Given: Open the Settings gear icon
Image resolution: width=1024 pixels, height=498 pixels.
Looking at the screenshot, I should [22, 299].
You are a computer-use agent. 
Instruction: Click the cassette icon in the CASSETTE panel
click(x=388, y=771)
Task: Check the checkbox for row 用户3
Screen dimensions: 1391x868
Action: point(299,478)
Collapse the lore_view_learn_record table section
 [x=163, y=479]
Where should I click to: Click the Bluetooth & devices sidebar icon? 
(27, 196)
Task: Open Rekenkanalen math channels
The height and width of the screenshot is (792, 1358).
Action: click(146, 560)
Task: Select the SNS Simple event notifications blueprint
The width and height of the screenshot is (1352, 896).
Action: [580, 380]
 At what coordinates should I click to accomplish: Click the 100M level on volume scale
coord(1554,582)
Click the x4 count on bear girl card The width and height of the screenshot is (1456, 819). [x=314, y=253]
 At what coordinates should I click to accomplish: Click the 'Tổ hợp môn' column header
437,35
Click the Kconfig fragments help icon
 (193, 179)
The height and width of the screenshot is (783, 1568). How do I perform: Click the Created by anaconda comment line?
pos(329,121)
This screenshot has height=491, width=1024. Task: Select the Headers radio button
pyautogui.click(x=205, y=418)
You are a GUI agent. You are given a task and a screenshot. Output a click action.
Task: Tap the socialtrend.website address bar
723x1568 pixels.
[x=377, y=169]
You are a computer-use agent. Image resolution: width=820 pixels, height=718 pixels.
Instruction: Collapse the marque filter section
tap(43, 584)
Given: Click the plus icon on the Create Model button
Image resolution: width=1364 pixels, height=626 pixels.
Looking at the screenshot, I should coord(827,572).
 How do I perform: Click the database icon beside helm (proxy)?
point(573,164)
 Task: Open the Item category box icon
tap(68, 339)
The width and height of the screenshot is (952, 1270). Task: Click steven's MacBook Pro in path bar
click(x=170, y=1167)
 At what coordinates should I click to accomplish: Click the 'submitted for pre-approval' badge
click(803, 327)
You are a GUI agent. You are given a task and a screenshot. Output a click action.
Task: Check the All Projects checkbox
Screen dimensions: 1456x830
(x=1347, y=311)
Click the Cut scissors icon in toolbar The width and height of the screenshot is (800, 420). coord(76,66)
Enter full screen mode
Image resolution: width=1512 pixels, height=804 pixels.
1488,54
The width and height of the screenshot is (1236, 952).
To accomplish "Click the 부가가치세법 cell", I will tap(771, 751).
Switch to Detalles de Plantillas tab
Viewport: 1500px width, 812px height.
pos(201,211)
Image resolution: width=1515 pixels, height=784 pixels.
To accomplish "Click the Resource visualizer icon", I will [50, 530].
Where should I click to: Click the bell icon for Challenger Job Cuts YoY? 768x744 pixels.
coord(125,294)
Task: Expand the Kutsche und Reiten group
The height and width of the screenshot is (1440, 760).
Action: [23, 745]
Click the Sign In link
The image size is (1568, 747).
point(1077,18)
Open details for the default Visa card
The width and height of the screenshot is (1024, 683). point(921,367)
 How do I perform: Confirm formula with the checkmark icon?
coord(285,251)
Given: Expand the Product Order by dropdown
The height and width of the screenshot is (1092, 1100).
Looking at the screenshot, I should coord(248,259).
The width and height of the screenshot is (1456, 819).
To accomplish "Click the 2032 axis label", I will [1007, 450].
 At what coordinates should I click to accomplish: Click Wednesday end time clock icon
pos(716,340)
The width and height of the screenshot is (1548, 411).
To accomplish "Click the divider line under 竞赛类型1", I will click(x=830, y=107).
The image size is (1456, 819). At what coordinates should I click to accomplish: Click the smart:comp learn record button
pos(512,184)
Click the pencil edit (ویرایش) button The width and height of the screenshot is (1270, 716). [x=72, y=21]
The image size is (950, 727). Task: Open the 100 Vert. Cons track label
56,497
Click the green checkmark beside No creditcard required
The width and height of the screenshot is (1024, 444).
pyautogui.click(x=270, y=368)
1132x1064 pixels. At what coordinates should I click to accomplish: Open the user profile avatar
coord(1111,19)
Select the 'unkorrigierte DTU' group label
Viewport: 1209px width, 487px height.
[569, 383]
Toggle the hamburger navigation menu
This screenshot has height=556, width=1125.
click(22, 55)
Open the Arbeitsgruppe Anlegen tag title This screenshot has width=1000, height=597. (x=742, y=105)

■ ■ ■

**Exercise description**
Copy every record above word for word, with nothing changed.

**Complete answer**
Given: Open the Settings gear icon
Image resolution: width=1024 pixels, height=498 pixels.
Looking at the screenshot, I should [22, 299].
You are a computer-use agent. 
Instruction: Click the cassette icon in the CASSETTE panel
click(x=388, y=771)
Task: Check the checkbox for row 用户3
Screen dimensions: 1391x868
Action: point(299,478)
Collapse the lore_view_learn_record table section
 [x=163, y=479]
Where should I click to: Click the Bluetooth & devices sidebar icon? 
(27, 196)
Task: Open Rekenkanalen math channels
The height and width of the screenshot is (792, 1358).
Action: click(146, 560)
Task: Select the SNS Simple event notifications blueprint
The width and height of the screenshot is (1352, 896).
Action: [580, 380]
 At what coordinates should I click to accomplish: Click the 100M level on volume scale
coord(1554,582)
Click the x4 count on bear girl card The width and height of the screenshot is (1456, 819). [x=314, y=253]
 At what coordinates should I click to accomplish: Click the 'Tổ hợp môn' column header
437,35
Click the Kconfig fragments help icon
 (193, 179)
The height and width of the screenshot is (783, 1568). How do I perform: Click the Created by anaconda comment line?
pos(329,121)
This screenshot has height=491, width=1024. Task: Select the Headers radio button
pyautogui.click(x=205, y=418)
You are a GUI agent. You are given a task and a screenshot. Output a click action.
Task: Tap the socialtrend.website address bar
723x1568 pixels.
[x=377, y=169]
You are a computer-use agent. Image resolution: width=820 pixels, height=718 pixels.
Instruction: Collapse the marque filter section
tap(43, 584)
Given: Click the plus icon on the Create Model button
Image resolution: width=1364 pixels, height=626 pixels.
Looking at the screenshot, I should coord(827,572).
 How do I perform: Click the database icon beside helm (proxy)?
point(573,164)
 Task: Open the Item category box icon
tap(68, 339)
The width and height of the screenshot is (952, 1270). Task: Click steven's MacBook Pro in path bar
click(x=170, y=1167)
 At what coordinates should I click to accomplish: Click the 'submitted for pre-approval' badge
click(803, 327)
You are a GUI agent. You are given a task and a screenshot. Output a click action.
Task: Check the All Projects checkbox
Screen dimensions: 1456x830
(x=1347, y=311)
Click the Cut scissors icon in toolbar The width and height of the screenshot is (800, 420). coord(76,66)
Enter full screen mode
Image resolution: width=1512 pixels, height=804 pixels.
1488,54
The width and height of the screenshot is (1236, 952).
To accomplish "Click the 부가가치세법 cell", I will tap(771, 751).
Switch to Detalles de Plantillas tab
Viewport: 1500px width, 812px height.
pos(201,211)
Image resolution: width=1515 pixels, height=784 pixels.
To accomplish "Click the Resource visualizer icon", I will [50, 530].
Where should I click to: Click the bell icon for Challenger Job Cuts YoY? 768x744 pixels.
coord(125,294)
Task: Expand the Kutsche und Reiten group
The height and width of the screenshot is (1440, 760).
Action: [23, 745]
Click the Sign In link
The image size is (1568, 747).
point(1077,18)
Open details for the default Visa card
The width and height of the screenshot is (1024, 683). point(921,367)
 How do I perform: Confirm formula with the checkmark icon?
coord(285,251)
Given: Expand the Product Order by dropdown
The height and width of the screenshot is (1092, 1100).
Looking at the screenshot, I should coord(248,259).
The width and height of the screenshot is (1456, 819).
To accomplish "Click the 2032 axis label", I will [1007, 450].
 At what coordinates should I click to accomplish: Click Wednesday end time clock icon
pos(716,340)
The width and height of the screenshot is (1548, 411).
To accomplish "Click the divider line under 竞赛类型1", I will click(x=830, y=107).
The image size is (1456, 819). At what coordinates should I click to accomplish: Click the smart:comp learn record button
pos(512,184)
Click the pencil edit (ویرایش) button The width and height of the screenshot is (1270, 716). [x=72, y=21]
The image size is (950, 727). Task: Open the 100 Vert. Cons track label
56,497
Click the green checkmark beside No creditcard required
The width and height of the screenshot is (1024, 444).
pyautogui.click(x=270, y=368)
1132x1064 pixels. At what coordinates should I click to accomplish: Open the user profile avatar
coord(1111,19)
Select the 'unkorrigierte DTU' group label
Viewport: 1209px width, 487px height.
[569, 383]
Toggle the hamburger navigation menu
This screenshot has height=556, width=1125.
click(22, 55)
Open the Arbeitsgruppe Anlegen tag title This screenshot has width=1000, height=597. (x=742, y=105)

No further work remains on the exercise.